Lush, serene, bright, beautiful…. and totally not a trend that’s going to catch on where I live, in the northwest corner of England. Our weather is just too terrible! If you happen to live in an area with a suitable climate, though, outdoor bathrooms are a great idea and can add a decadent and exotic touch to your home.
Depending on your lifestyle and your budget, you could choose to locate your entire bathroom suite outside, or to have two bathroom suites: one indoor, one outdoor. The latter option will obviously grant you greater flexibility. Either way, you may prefer to retain an indoor toilet, for added privacy and for ease of use during the night.
Many of the same decor rules apply outside as in: although your outdoor space will already be pretty light, you can make it appear even more bright and spacious by adding mirrors. Mirrors look fantastic outdoors, as well: beautiful and slightly incongruous, as anyone with a garden mirror will attest. And you can emphasise the exoticism of your outdoor bathroom by adding an otherworldly touch – an oriental flavour in a western design, for example, or echoes of antiquity in a modern space.
In general, it’s wise to maintain a light touch and use lots of natural materials when decorating an outdoor room. Depending on your tastes and the overall style of your home, you could then contrast this naturally and minimally decorated space with an injection of colour – a bright, mosaic shower backsplash, for example – or an infusion of texture. Adding plants and running water to your outdoor bathroom, too, will emphasise its separation from the rest of the home as well as helping to bring a sense of serenity to the space.

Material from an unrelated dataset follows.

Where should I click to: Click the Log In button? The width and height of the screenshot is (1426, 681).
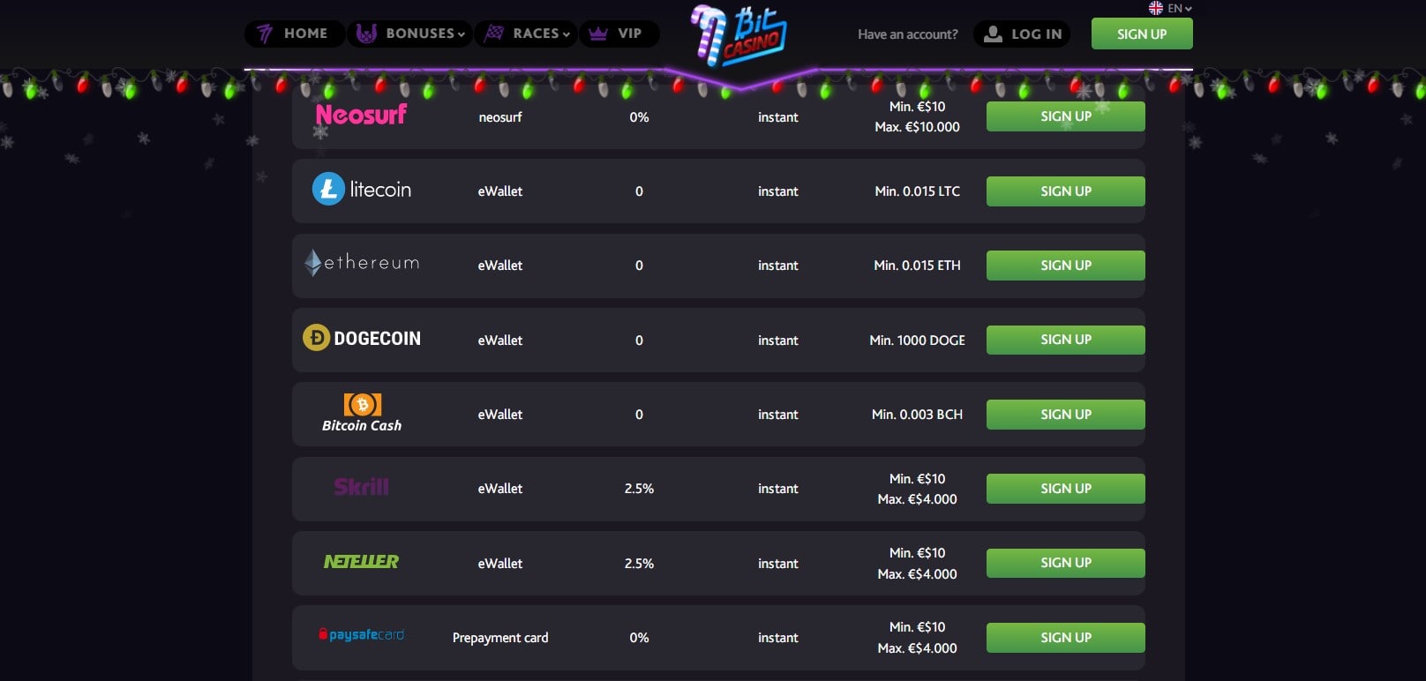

When planning an outdoor bathroom, it’s important to think about ensuring your privacy. Tall screening will shield you from prying eyes (and protect you from invasive breezes too) but can dominate a small space – so choose your screening materials wisely. Breaking up your screening could be a good idea – a section of mosaic here, some wooden panels there… And softening the texture of any large expanses of screening is a good idea: try materials like bamboo, or add some climbing plants to your boundary wall.

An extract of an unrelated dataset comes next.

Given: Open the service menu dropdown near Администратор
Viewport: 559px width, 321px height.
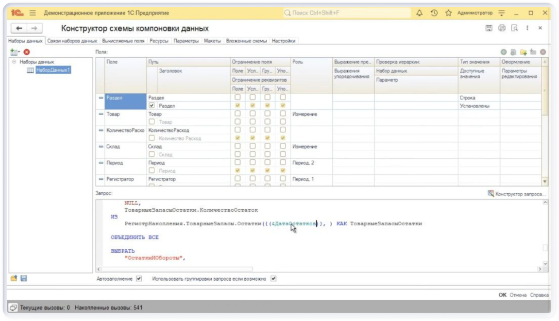Looking at the screenshot, I should pyautogui.click(x=502, y=13).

Think about your roof, too: do you want a detailed, vaulted roof that’s part of your room design or something minimal that doesn’t intrude when you look at the space? Help yourself to feel more in tune with the elements by roofing over just a part of the bathroom and leaving the shower exposed (it’s designed to get wet, so why shield it from the rain which could add a new dimension to your showering experience?); if you prefer a little more separation from nature, a full roof could work better for you.
Finally, a versatile option (especially in a home with room for only one bathroom) is to add large bi-fold doors to an indoor bathroom, perhaps leading onto a balcony or decked area. This way, you can close the doors if the weather’s not great or you’re feeling like being more private and cosy… but the large doors allow in plenty of natural light and you’ve always got the option to let the outside in while you bathe or shower on a sunny day.